20220619 Sermon for Proper 7
Published by Ronald Steed,
20220619 Sermon for Proper 7
It was my joy and pleasure yesterday to bear witness to Jill’s ordination to the Sacred Order of Deacons. Now, when you have more than one Deacon in a given location, it’s called a "Disturbance of Deacons", and since we have such a disturbance among us today, Jill and I thought we would try to explain what it is that Deacons do, and to compare our somewhat different paths to ordained life.
First, all of us as baptized Christians have a call to the servanthood of Christ. That itself, for everyone, is a diaconal role we all play when we answer that call. A few of us will become ordained deacons, which means that we have an "ordered relationship" with a Bishop. That is NOT to say that lay people have a "disordered" relationship with a Bishop (a few may!), but laypeople retain an essentially volunteer relationship with the church. These relationships, whether ordered or voluntary, are part of the means through which the Holy Spirit does her work in the world. One is NOT better than the other; it is merely that Spirit can do some things through the ordered relationship , and other things through a more voluntary relationship.

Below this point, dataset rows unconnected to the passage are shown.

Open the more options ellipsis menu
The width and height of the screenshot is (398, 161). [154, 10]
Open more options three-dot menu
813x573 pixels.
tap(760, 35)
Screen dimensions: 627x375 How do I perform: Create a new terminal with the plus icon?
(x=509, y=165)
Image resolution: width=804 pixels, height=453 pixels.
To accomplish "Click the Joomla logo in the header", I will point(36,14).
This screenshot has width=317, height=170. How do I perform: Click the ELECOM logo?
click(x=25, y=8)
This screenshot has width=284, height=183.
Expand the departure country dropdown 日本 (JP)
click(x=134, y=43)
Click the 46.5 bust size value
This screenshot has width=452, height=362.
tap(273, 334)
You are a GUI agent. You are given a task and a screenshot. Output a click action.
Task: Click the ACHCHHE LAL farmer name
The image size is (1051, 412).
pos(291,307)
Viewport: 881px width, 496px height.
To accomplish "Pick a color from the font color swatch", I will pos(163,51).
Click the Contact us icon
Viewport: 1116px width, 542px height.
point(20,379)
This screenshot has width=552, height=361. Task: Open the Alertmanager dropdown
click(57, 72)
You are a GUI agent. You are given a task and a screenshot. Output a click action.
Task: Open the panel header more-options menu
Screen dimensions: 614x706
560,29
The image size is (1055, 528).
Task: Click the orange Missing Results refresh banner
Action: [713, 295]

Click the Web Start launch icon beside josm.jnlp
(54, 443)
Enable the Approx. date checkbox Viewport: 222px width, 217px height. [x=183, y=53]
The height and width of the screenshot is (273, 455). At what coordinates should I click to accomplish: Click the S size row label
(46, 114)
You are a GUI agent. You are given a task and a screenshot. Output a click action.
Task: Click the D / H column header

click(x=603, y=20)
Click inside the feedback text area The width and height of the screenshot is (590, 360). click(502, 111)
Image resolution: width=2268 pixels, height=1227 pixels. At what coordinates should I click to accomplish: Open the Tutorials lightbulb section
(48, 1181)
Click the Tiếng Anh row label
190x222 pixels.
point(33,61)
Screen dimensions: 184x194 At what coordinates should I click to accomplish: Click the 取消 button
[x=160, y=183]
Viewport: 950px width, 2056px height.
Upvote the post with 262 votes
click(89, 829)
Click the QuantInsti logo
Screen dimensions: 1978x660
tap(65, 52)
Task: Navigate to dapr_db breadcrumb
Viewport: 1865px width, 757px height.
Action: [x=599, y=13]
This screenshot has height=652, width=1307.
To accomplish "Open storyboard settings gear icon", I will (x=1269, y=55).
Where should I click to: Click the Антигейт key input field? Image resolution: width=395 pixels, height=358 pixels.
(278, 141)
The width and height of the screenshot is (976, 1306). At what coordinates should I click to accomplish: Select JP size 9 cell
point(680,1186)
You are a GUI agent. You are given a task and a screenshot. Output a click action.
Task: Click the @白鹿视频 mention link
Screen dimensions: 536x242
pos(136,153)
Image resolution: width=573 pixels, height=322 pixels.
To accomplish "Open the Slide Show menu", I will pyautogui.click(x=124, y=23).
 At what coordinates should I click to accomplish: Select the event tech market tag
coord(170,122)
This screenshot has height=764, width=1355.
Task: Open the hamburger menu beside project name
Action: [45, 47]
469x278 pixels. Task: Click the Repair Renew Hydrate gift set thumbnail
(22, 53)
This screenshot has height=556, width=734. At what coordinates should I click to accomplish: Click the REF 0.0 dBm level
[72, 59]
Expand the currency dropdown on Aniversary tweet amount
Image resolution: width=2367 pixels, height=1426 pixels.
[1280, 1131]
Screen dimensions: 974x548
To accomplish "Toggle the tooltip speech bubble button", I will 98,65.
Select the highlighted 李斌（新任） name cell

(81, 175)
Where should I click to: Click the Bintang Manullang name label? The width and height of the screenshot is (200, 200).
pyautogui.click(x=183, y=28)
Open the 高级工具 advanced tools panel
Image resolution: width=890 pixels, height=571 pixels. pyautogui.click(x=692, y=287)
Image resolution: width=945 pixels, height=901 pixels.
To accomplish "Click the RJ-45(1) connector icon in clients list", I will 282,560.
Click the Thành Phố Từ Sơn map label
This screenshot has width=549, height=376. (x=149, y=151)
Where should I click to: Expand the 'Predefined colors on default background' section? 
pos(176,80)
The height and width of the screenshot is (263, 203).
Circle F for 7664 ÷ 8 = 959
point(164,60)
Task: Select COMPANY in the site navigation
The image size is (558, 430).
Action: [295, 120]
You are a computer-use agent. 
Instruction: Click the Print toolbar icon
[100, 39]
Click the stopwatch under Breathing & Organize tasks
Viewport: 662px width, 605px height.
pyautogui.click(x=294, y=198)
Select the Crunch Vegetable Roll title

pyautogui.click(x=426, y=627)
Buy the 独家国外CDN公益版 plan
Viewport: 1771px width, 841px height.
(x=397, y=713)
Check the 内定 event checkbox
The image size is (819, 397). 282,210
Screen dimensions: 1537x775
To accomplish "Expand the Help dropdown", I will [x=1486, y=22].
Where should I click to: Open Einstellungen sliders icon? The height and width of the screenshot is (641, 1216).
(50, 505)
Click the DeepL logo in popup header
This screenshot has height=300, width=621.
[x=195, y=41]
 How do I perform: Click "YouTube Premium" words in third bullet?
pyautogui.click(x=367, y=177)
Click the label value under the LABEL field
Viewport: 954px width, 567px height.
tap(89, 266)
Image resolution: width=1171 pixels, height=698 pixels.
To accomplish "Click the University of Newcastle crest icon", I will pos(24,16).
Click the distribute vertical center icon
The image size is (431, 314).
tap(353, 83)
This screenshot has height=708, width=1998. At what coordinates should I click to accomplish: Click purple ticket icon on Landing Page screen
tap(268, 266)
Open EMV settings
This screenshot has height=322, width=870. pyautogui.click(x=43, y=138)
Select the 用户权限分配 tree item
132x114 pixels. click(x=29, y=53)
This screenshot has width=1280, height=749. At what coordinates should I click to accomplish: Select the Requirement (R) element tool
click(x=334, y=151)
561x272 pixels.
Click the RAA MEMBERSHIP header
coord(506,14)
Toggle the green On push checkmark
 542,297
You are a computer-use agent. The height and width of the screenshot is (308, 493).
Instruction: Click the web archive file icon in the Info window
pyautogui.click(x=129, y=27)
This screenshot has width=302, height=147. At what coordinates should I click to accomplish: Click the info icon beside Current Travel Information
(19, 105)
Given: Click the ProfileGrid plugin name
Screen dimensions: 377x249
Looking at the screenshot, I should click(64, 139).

Next, all priests and bishops are ordained as Deacons first, and later as priests. Christians have been doing it this way for almost 1500 years, so its a long-established church tradition. So, Shariya is also a Deacon, as are both our Bishops, Ian and Laura. Jill is on this historic track, and in just a few months, we’ll celebrate her priestly ordination. Each order, Deacon and Priest, has its own gifts and charisms, and the wisdom and experience of the church is that ordained life should begin with the diaconal gifts first for those whose call is to become a priest.
A few of us who are ordained as Deacons however, elect not to become priests. Our call is to dive deep into what it is to BE a deacon, and that is the path I am on. I’m still in the same Order as Jill and Shariya, but my work is really to come to a deep understanding of the servanthood of Christ, and to help YOU understand that as part of YOUR call as well. There are about 25 others in our Diocese who are on this vocational path. Historically, the early church seemed to have seen the diaconate this way. Vatican II in the early 1960s restored this option for the Roman Catholic Church, and the Episcopal Church followed suit shortly afterward. All of this was a response to World War II, where many in the church saw one of the root causes of the war to be a failure of the church to live into the servanthood of Christ because it lacked people who could lead the church into this understanding. Being a vocational Deacon, for me then, is an act of war resistance.
Being a Deacon means many things, but chief among them are these three:
- First, proclaiming the gospel to the world… not just reading it, but proclaiming it such that it enters the world with the force, power, and strength of the Holy Spirit… the power to change hearts and minds.
- Second, being a servant-leader. This means something more like seed-scattering or being a mid-wife than being a great captain of industry or of the Navy. Having lived into both Navy leadership and servant leadership, I can assure you that they are very different ways of leading. In the name of Jesus Christ, Deacons are to serve all people, particularly the poor, the weak, the sick, and the lonely… so we exercise that leadership with a "preferential option for the poor" that reflects God’s own preferential option for the poor.
- Third, a deacon helps the Church understand the needs, concerns, and hopes of the world. For vocational Deacons then, we work in the world as a way to help the church with that understanding. And the voice we use to help the church with that understand is sometimes prophetic and maybe disturbing, which is why groups of deacons are known as a "disturbance of Deacons"!
God willing, Jill will go on the become a priest, where she will pick up new gifts and charisms: to bless, to absolve sins, to make Eucharist, and most importantly, to be an angled mirror to her people; reflecting God’s wise and wonderful stewardship into the world, and reflecting back to God the praises and thanksgiving of all of creation. My prayer for Jill is she will remember always in her priestly work, that she also has the heart of a Deacon; to proclaim the good news of Jesus Christ into the world with heartbreaking power, to help her people live into the servanthood of Christ as an act of war resistance and war prevention, and to speak to the church with a prophetic voice that brings justice rolling down like a river. May God make it so!